The real estate sector in India has witnessed a remarkable increase in foreign institutional inflows, with a staggering three-fold rise of $26.6 billion between 2017 and 2022, according to a report by real estate services firm Colliers. This surge can be attributed to recent structural and policy reforms that have improved transparency and ease of doing business in the sector. Titled ‘India – High on Investors’ Agenda,’ the Colliers report explores the factors that make India a top choice for global investors and tracks the recovery and growth of the real estate market. The report also highlights investment opportunities in both core and alternative asset classes, such as Global Capability Centers (GCCs) and Data Centers.

Leading developers, including DLF and Godrej, have witnessed significant traction from NRI investors especially in the residential segment. NRI investment has consistently played a crucial role in DLF’s residential portfolio. As per the company’s FY23 results, the company achieved sales worth Rs 2000+ crore from NRI investors in the fiscal year 2022-2023. Notably, key markets contributing to these impressive figures include the GCC, USA, UK and Singapore.

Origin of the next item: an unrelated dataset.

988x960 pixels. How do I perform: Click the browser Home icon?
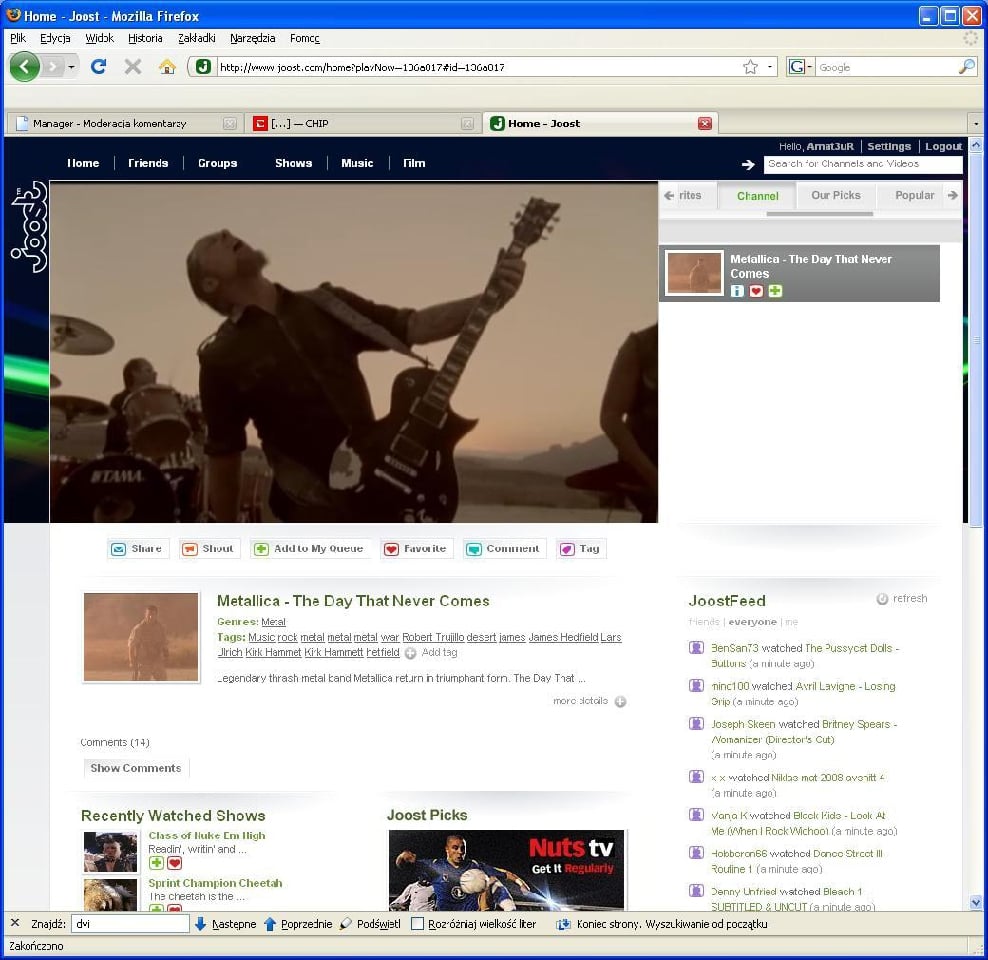point(167,67)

Commenting on the same, Aakash Ohri, Group Executive Director & Chief Business Officer, DLF Group, says, “Residential real estate investments offer the NRI community a unique opportunity to convert their hard-earned foreign income into profitable investment opportunities in India. In the last three years, the number of NRIs looking to buy a home in India has substantially increased. The simplified tax regime, indexation benefits for properties held in India, favourable currency fluctuations, digitization of procedures, and transparent regulations are some of the reasons that attract them to park their surplus money in India. At the same time, a strong emotional attachment to the country has led many to return or plan to settle in the future. Demand today spans all regions and product categories, especially in the luxury segment, with projects offering amenities and facilities on par with global standards.”

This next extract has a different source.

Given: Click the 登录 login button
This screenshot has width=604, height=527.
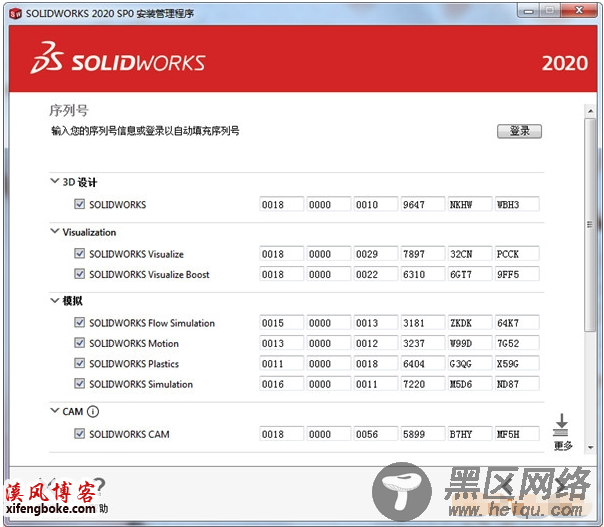Looking at the screenshot, I should 519,131.
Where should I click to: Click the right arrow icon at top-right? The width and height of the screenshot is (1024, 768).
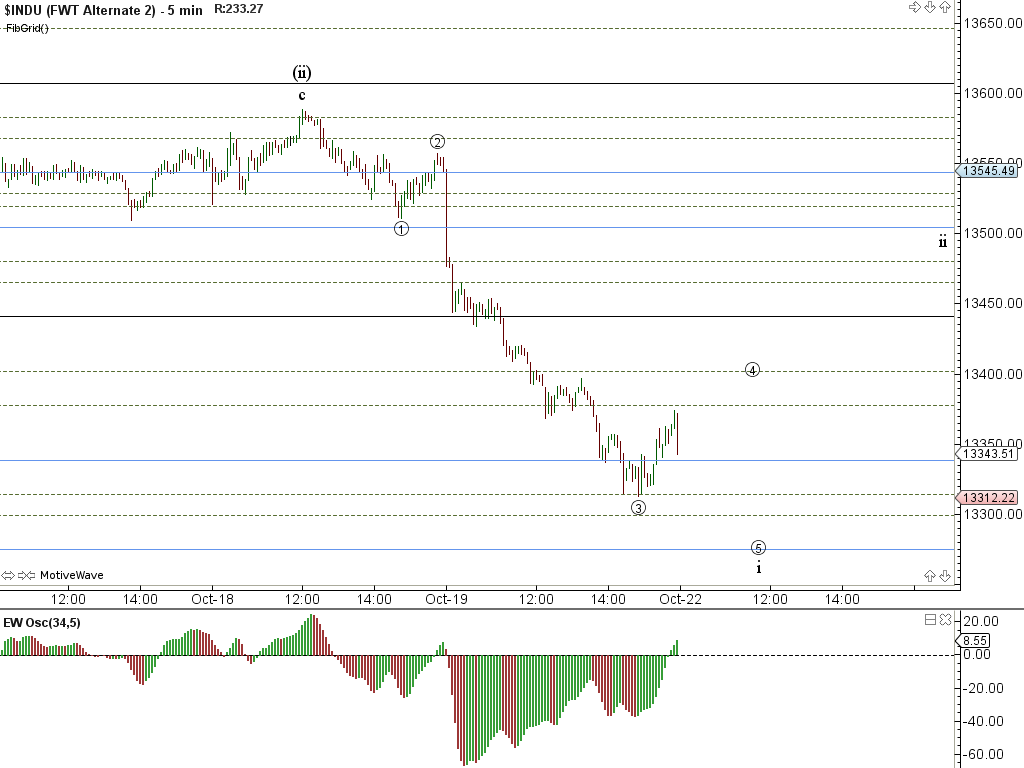pyautogui.click(x=914, y=7)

Also Read: Why investing just to save tax is not a good idea?

High-net-worth individuals (HNIs) and non-resident Indians (NRIs), unaffected by economic variables such as interest rate fluctuations, also play a pivotal role in fuelling the demand for high-end residences. Resultantly India is being perceived as an appealing and promising destination for real estate investments, both by domestic and NRI diaspora.

Vivek Singhal, CEO, Smartworld Developers, says, “The Indian real estate sector currently offers a compelling investment opportunity characterized by appealing rental yields, long-term capital appreciation, and affordability. In recent years, we have witnessed a significant increase in investments across various real estate asset classes, driven by the growing demand for luxury housing. In the current market landscape, discerning homeowners actively seek properties that provide spacious living areas, ample natural light, and outdoor spaces for relaxation and recreation. These features greatly enhance the overall living experience.”

During the mentioned period, foreign investments accounted for a significant share of 81% of the total investments in the real estate sector. This surge was driven by foreign direct investment (FDI) policies that were favorable to investors, increased transparency in deals, and higher investment limits. Notably, institutional investments remained robust in the first quarter of 2023, experiencing a year-on-year increase of 37% to reach $1.7 billion, with the office sector leading the way.

Commenting on the same, Shashank Vashishtha, Executive Director, eXp Realty India, says, “The real estate sector in India has experienced a remarkable increase in foreign institutional inflows, and this substantial growth can be attributed to structural and policy reforms that have enhanced transparency and ease of doing business within the sector. NRIs in GCC are increasingly optimistic about the Indian market and those in the US and Canada are eying to invest in India, which has outperformed numerous countries, including developed ones.”

“Foreign investments constituted a significant 81% of the total real estate investments during this period, propelled by investor-friendly Foreign Direct Investment (FDI) policies, improved transparency in transactions, and higher investment limits. Considering that the GCC is home to approximately 7.5 million NRIs and expatriates, the potential is immense. India has become and will continue to be an attractive destination for ‘back home’ demand due to its strategic location, promising policy outlook, favourable currency rates, and indexation benefits,” he adds.

As the Indian central bank has temporarily halted its series of rate hikes, the bond yield is expected to remain stable. Coupled with an anticipated reversal in the interest cycle over the next few quarters, this is likely to widen the yield spread between bonds and real estate. Consequently, real estate is poised to become an even more attractive proposition for investors.

Leading developers have witnessed significant traction from NRI investors, especially in the residential segment.